Action item :: Starting at the first line, copy the data below through to the end, exactly.

....

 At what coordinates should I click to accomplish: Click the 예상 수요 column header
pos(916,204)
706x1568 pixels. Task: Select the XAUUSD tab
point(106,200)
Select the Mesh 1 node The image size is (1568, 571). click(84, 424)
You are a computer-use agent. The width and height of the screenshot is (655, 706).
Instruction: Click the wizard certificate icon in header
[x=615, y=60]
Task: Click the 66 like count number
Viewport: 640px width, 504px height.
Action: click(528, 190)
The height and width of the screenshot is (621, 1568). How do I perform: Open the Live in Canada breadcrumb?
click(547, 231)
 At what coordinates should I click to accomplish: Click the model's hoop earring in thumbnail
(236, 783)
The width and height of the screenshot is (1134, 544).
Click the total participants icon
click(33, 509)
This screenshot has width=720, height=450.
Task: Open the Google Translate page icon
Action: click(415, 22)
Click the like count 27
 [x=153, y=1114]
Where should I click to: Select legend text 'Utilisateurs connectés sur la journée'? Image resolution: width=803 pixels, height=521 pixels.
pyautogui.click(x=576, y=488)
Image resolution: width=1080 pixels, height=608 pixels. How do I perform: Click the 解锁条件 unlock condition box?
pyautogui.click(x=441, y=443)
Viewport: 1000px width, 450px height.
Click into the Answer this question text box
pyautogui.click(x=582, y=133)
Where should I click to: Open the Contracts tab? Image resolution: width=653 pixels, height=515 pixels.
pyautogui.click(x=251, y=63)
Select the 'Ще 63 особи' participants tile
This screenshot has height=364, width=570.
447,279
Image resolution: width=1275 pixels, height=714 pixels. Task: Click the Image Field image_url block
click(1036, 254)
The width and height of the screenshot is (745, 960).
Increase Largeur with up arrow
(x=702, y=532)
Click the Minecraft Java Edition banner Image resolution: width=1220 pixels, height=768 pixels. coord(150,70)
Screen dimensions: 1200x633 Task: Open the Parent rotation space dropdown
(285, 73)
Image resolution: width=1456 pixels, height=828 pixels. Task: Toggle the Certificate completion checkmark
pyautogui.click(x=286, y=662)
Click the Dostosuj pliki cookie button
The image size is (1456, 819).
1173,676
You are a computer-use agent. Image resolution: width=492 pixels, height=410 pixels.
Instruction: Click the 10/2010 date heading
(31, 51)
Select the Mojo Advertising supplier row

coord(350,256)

....

Written response ::
 At what coordinates should I click to accomplish: Click the 예상 수요 column header
pos(916,204)
706x1568 pixels. Task: Select the XAUUSD tab
point(106,200)
Select the Mesh 1 node The image size is (1568, 571). click(84, 424)
You are a computer-use agent. The width and height of the screenshot is (655, 706).
Instruction: Click the wizard certificate icon in header
[x=615, y=60]
Task: Click the 66 like count number
Viewport: 640px width, 504px height.
Action: click(528, 190)
The height and width of the screenshot is (621, 1568). How do I perform: Open the Live in Canada breadcrumb?
click(547, 231)
 At what coordinates should I click to accomplish: Click the model's hoop earring in thumbnail
(236, 783)
The width and height of the screenshot is (1134, 544).
Click the total participants icon
click(33, 509)
This screenshot has width=720, height=450.
Task: Open the Google Translate page icon
Action: click(415, 22)
Click the like count 27
 [x=153, y=1114]
Where should I click to: Select legend text 'Utilisateurs connectés sur la journée'? Image resolution: width=803 pixels, height=521 pixels.
pyautogui.click(x=576, y=488)
Image resolution: width=1080 pixels, height=608 pixels. How do I perform: Click the 解锁条件 unlock condition box?
pyautogui.click(x=441, y=443)
Viewport: 1000px width, 450px height.
Click into the Answer this question text box
pyautogui.click(x=582, y=133)
Where should I click to: Open the Contracts tab? Image resolution: width=653 pixels, height=515 pixels.
pyautogui.click(x=251, y=63)
Select the 'Ще 63 особи' participants tile
This screenshot has height=364, width=570.
447,279
Image resolution: width=1275 pixels, height=714 pixels. Task: Click the Image Field image_url block
click(1036, 254)
The width and height of the screenshot is (745, 960).
Increase Largeur with up arrow
(x=702, y=532)
Click the Minecraft Java Edition banner Image resolution: width=1220 pixels, height=768 pixels. coord(150,70)
Screen dimensions: 1200x633 Task: Open the Parent rotation space dropdown
(285, 73)
Image resolution: width=1456 pixels, height=828 pixels. Task: Toggle the Certificate completion checkmark
pyautogui.click(x=286, y=662)
Click the Dostosuj pliki cookie button
The image size is (1456, 819).
1173,676
You are a computer-use agent. Image resolution: width=492 pixels, height=410 pixels.
Instruction: Click the 10/2010 date heading
(31, 51)
Select the Mojo Advertising supplier row

coord(350,256)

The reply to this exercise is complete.